Maxwell's tiled rasterizer helps a bit in cases like this. Grass patches have low polygon count, so it can buffer many grass patches and then split them to screen space tiles and raster one tile at time (one read & one write per pixel from memory). However the triangle binning buffer size is very limited for this particular scenario, as Zelda has so much grass. The developer should sort the grass in a way that keeps screen local grass blades near each other in the sorted list. This kind of sorting is however much more complex to implement. Macro tiling in software (viewport cull grass/particles for example to 4x2 split smaller frustums = 400x450 each) is easy, and the sorting actually gets cheaper as N is smaller per bin (N log N scaling). But you need to render grass/particles crossing tile edges to multiple frustums, slightly increasing geometry processing cost (shouldn't be any problem on Maxwell).

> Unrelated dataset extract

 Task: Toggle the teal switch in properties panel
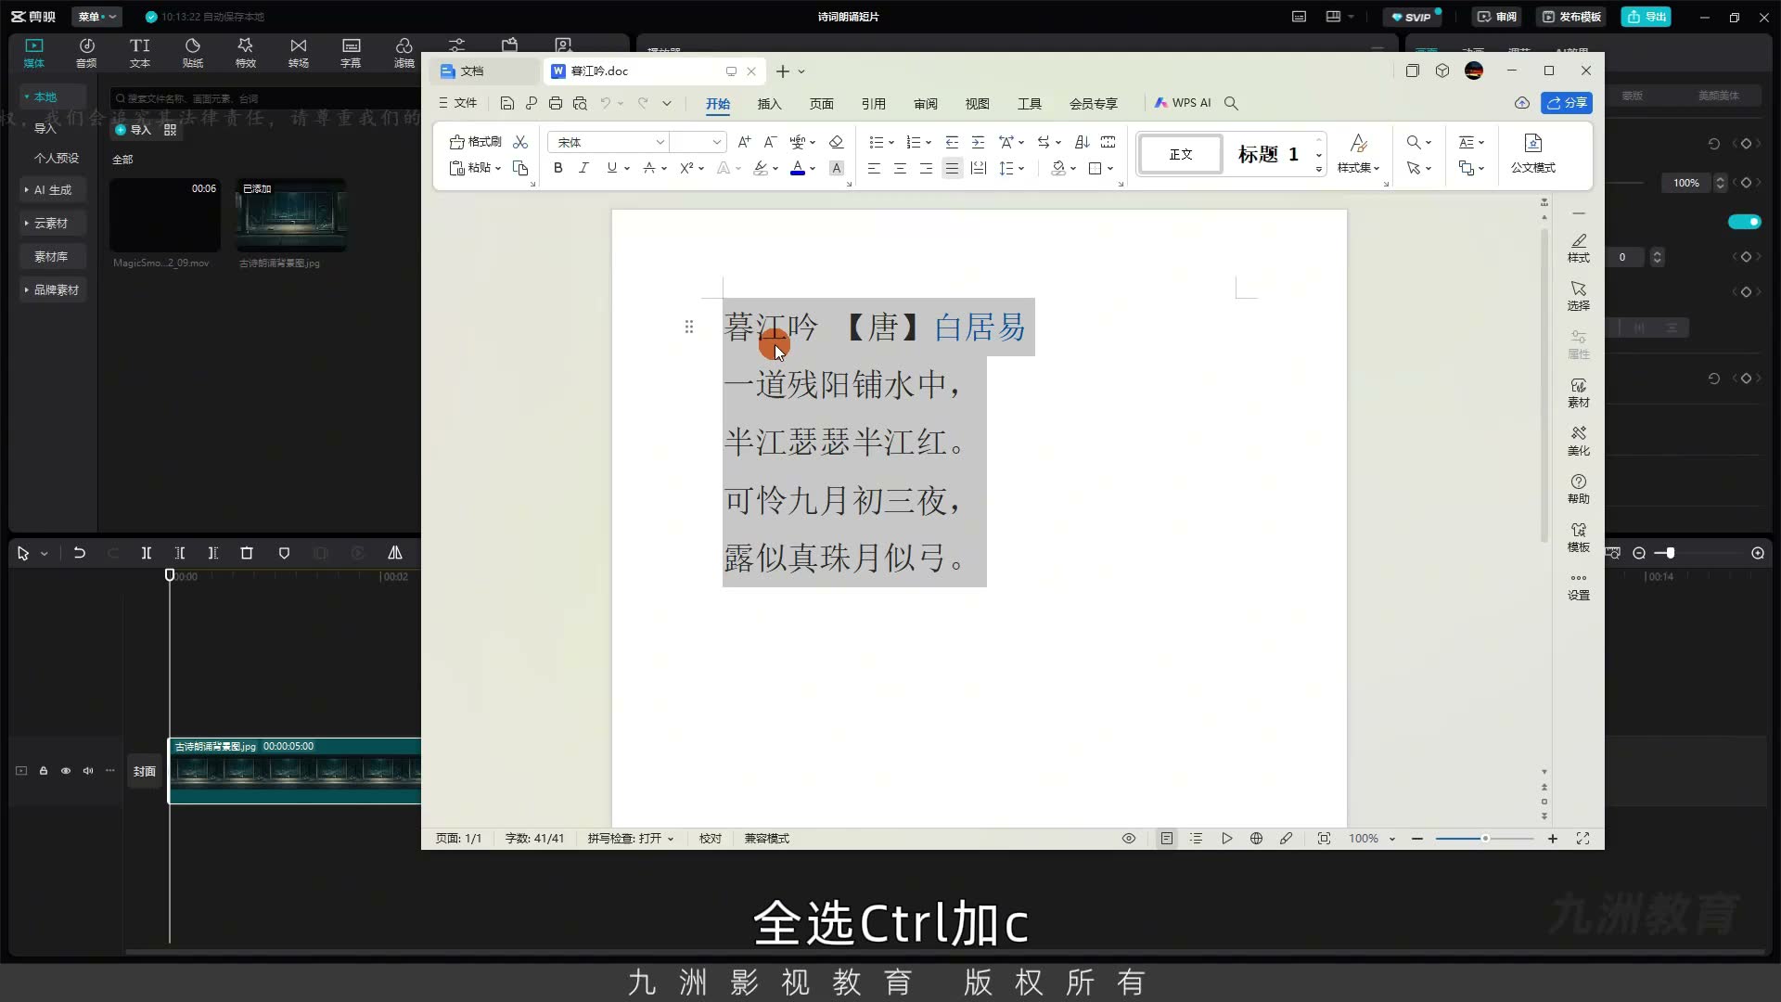pyautogui.click(x=1744, y=222)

I can also see the bilinear filter lines clearly. Digital Foundy incorrectly stated that texture detail is configured differently for 720p and 900p. It's not. This is basic feature of hardware filtering. The gradient calculation is based on UV difference between neighbor pixels. 900p causes gradient to be smaller -> filtering hardware selects a more detailed mip sooner. Filtering hardware always tries to select as close as to 1:1 pixel:texel mapping as possible. Otherwise the textures would look as low resolution at 4K or 1080p as they do at 720p. In modern games bilinear filtering is not common. Trilinear hides the seam. But I still remember this same discussion when Voodoo 2 and Riva TNT were trading blowsAnd, yeah, it's bilinear filtering on Switch even when docked.